Майор куняет в дреме. Голова обмякла и тяжелый мясистый подбородок грубо сминает лицо. Что там ему снится? А я думаю о Гале. Скоро уже два года, как я здесь. Уезжал старлеем, простым хирургом-ординатором военного госпиталя. Провожали жена, дочурка Маришка и тесть Сергей Сергеевич. Тесть, полковник, замначальника службы тыла Округа, организовал столик в ресторане «Полет» в аэропорту. И накрыл обильно. И был вечер... Сыпались тосты – за здоровье, за удачу, за возвращение и, конечно, за любовь. Маришке не сиделось на месте, бесновалась, бегала по залу, а когда начались танцы под оркестр, плясала со всеми и стала всеобщей любимицей. Если и были в моей жизни минуты счастья, то эта была именно та... И Галя выглядела совершенно необыкновенно. Кокетничала, строила глазки и мне не казалось, нет – на нее обращали внимание мужчины. Грешен, ревновал. Красивая жена – это дополнительная нагрузка на душу и любые ее слова о верности в минуты прощания – лишний повод в ней усомниться. Впрочем, зная жёсткий характер моей благоверной, сантименты в свой адрес, а тем более флирт – это игра, не более. Я все-таки был спокоен. А если и учесть, что Галка еще патологоанатом, то всякие издержки поведения – в пользу бокала шампанского. Перед самым объявлением регистрации я взял Маришку на руки и она уснула. Так я ее и нес до входа в зал ожидания. Разве я мог подумать тогда, что эти капризные губочки и пухлые, розовые щечки я вижу в последний раз...
Стоял холодный декабрь и по взлетной полосе мела поземка. Меня ждал Афган...
– А что, Гавриил, у тебя брат тоже офицер? – как бы очнувшись от дремоты, спрашивает Чудов.
– Мне кажется, что вы даже знаете имя моей двоюродной тетки, – усмехнулся я.
– Ну, утрировать-то не надо. Я не особист. А взглянуть на личное дело по должности велено, – поскучнел Чудов. – Я к тому, что имя Апраксиных известное на Руси. Со времен Петра Отечеству служили, а может, еще и раньше.
– Я так глубоко не копал, товарищ майор. Жители мы сельские. Со станички на Дону. Отец – колхозный агроном, мать – ветврач. Они один вуз заканчивали. Отец, правда, родом из Новгорода.
– Вот. Уже теплее... К Петру ближе. А как же армия? Мечталось быть военным? – оживился замполит.
– Да нет. Я врачом хотел быть, а вот батька мой видел меня военным. Вот как-то так и срослось.
– Ленинградская военно-медицинская академия – это что-то! Как удалось-то из деревни? – хитро блеснул глазами Чудов.
– Лапы не было. Нет у нас таких могучих родственников. Обычный вариант с золотой медалью. Ну, и ноги помогли.
– Это как? – удивился майор.
– Бегал я быстро. А как раз накануне поступления – Чемпионат России выиграл по юношам и норматив кандидата в мастера спорта выполнил...Так прямиком и на ленточку в академии, товарищ майор.

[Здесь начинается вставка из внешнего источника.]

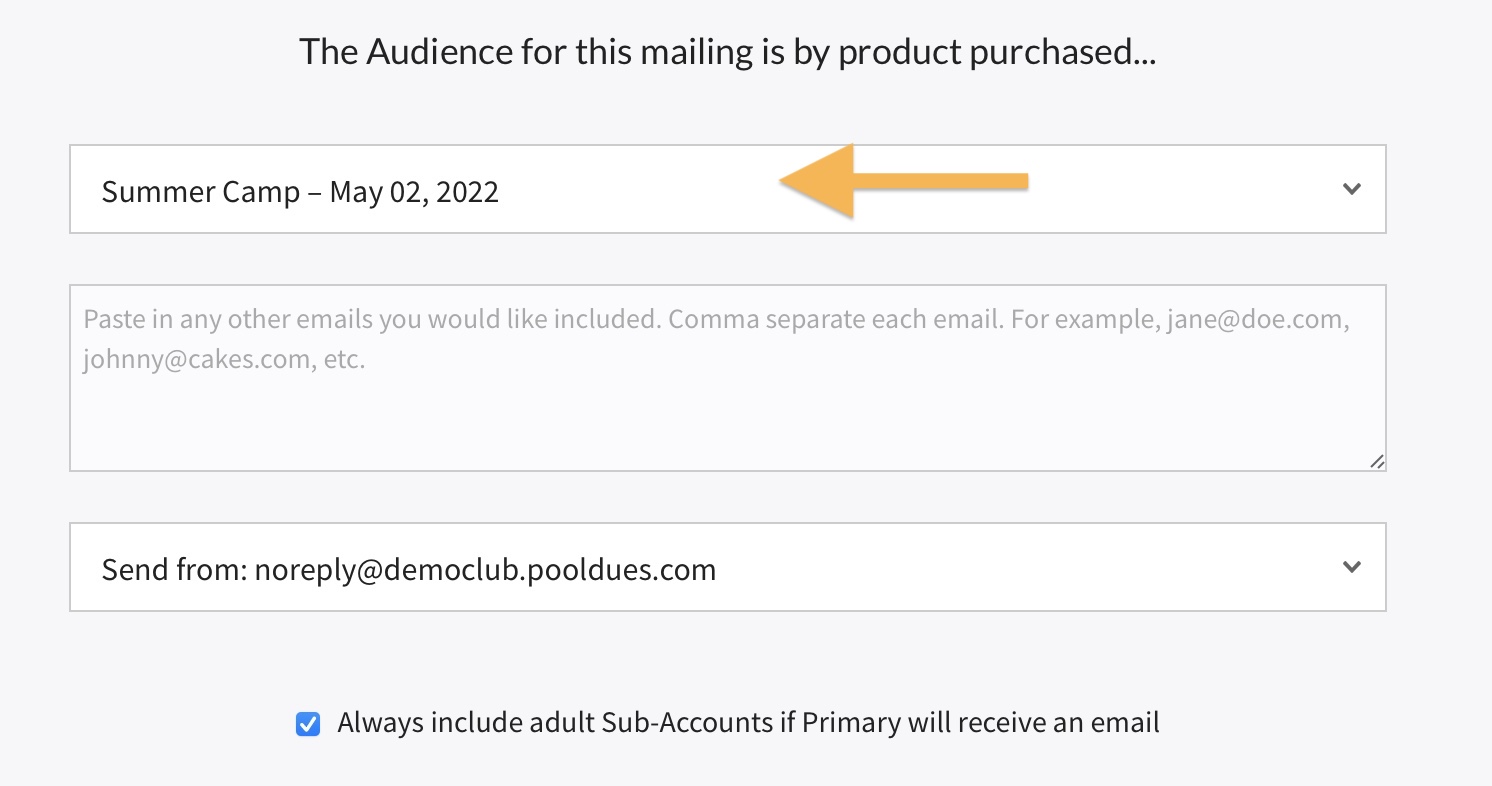Click the blue checkmark box icon
This screenshot has width=1492, height=786.
(308, 723)
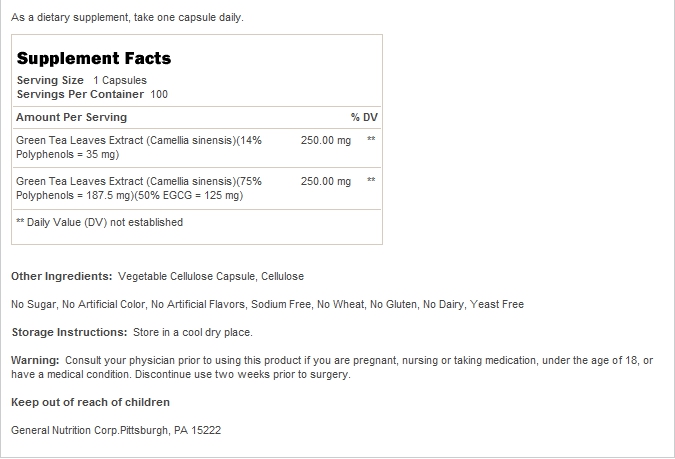
Task: Click the Warning label
Action: click(x=35, y=360)
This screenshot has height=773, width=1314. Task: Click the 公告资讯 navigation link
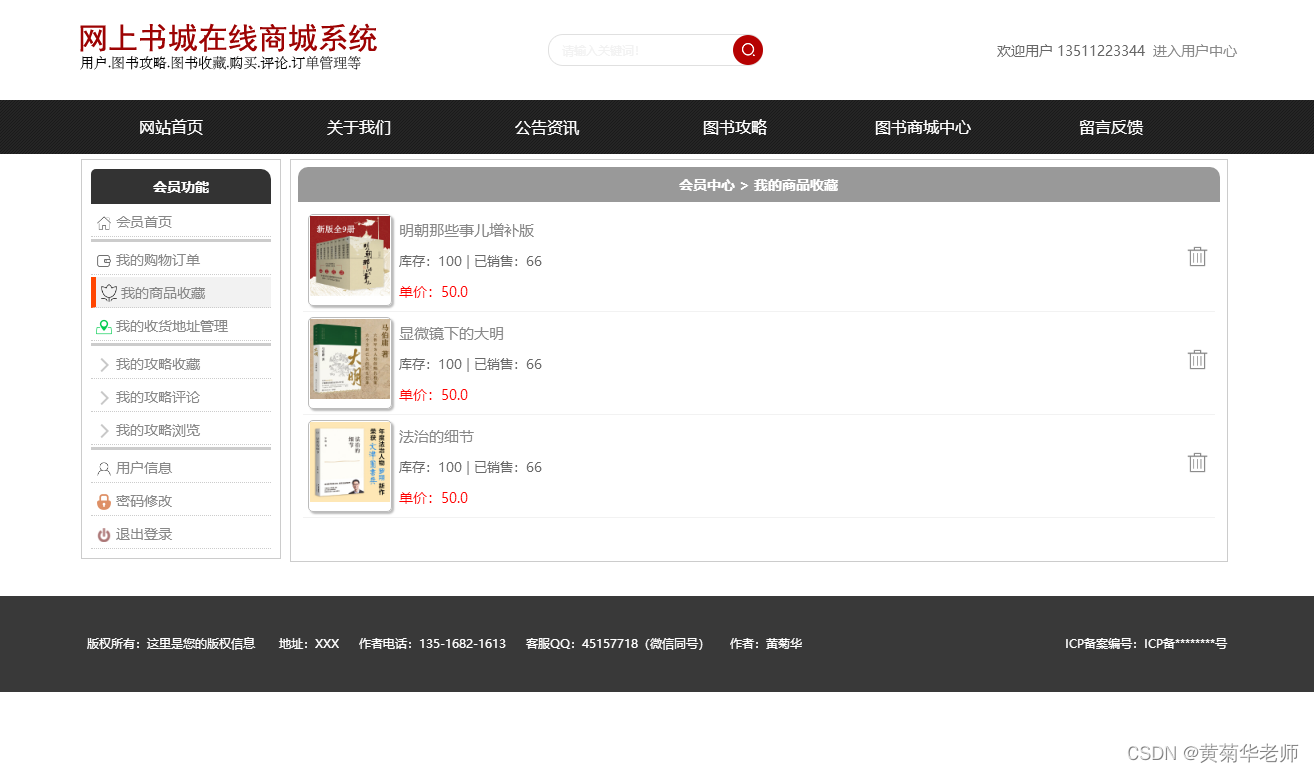[x=546, y=127]
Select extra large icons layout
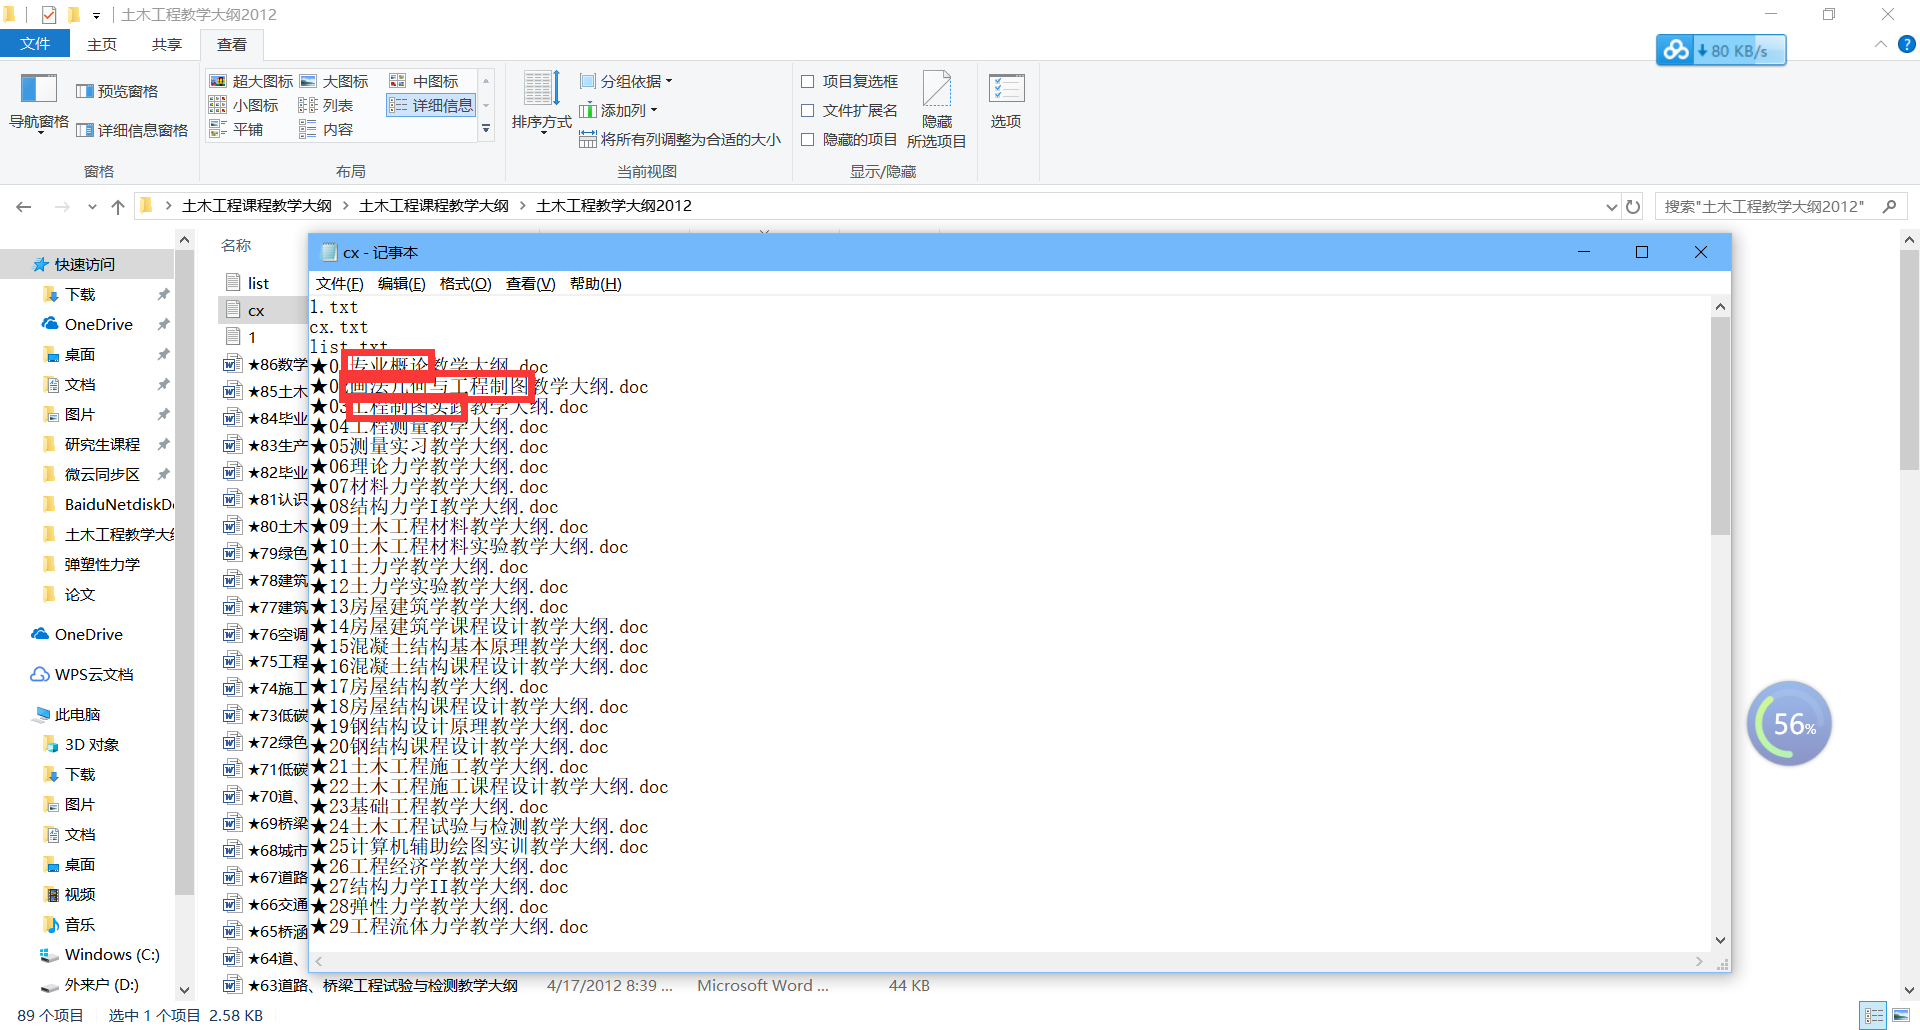 click(x=252, y=81)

– Слушай, Гавриил, и чего ты меня майор, да майор, полгода вместе служим. Пора бы уже и Георгием величать. Мы ж почти ровесники, – попытался сократить дистанцию замполит.
– Хорошо, я подумаю, товарищ майор.
– Ну, спасибо, дорогой, за перспективу. А братца, похоже, ты вдохновил? – достал сигареты Чудов. А я заметил:
– Курить бы не желательно...
– Понял, – вернул назад пачку майор. – Пришел старший брат в отпуск в форме, у пацана глаза от восторга заблестели.
– Да не только у него, у всех станичников...
– И станичниц, – весело подхватил майор.
– Казачек, – поправил я. – Брат мой, Петр, на два года моложе. Все мореходкой грезил...
– А стал десантником, – уверенно заключил замполит. – И тоже, наверное, медалист?
– А то. У нашего батьки не забалуешь. Для меня этот его выбор оказался неожиданным. Говорили в военкомате – в районе сосватали в десантуру. Ростом Петр повыше меня и собой покрепче. Боксом занимался. Фактурный парень. А сейчас, со слов родителей, вообще «шкаф». Начинал служить в Забайкалье. Потом перевели куда-то на восток. Все время в командировках. В прошлом году в отпуске, думал, состыкуемся. Обещал братец подогнать, не получилось. За весь Афган одно письмо от него. И то из Москвы, без обратного адреса. Жениться собирался, и так – обо всем и ни о чем. Где служит и в каком звании – ни слова. Только в Афгане его нет.
– Ну, не Афганом единым, – чему-то своему усмехнулся замполит и глянул в боковое окно. – А чего ползем то?
– А как по-другому, товарищ майор? Мы же «прицепом за „Уралом“. И пацанам – последний путь, – рассудил мой водитель Степа Калюжный.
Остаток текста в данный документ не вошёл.